> [Problem to solve]
Switch "Japan" to "Germany" in the listing from its first line through the line containing "aspects (581, 1503)", and write out only those lines again with nothing else changed.

> [The records]
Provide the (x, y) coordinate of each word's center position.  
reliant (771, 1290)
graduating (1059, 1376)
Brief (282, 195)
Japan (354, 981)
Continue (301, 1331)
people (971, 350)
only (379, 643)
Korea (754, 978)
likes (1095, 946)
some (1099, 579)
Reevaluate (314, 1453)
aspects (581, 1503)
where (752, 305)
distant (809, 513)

> [Task solution]
Provide the (x, y) coordinate of each word's center position.  
reliant (771, 1290)
graduating (1059, 1376)
Brief (282, 195)
Germany (354, 981)
Continue (301, 1331)
people (971, 350)
only (379, 643)
Korea (754, 978)
likes (1095, 946)
some (1099, 579)
Reevaluate (314, 1453)
aspects (581, 1503)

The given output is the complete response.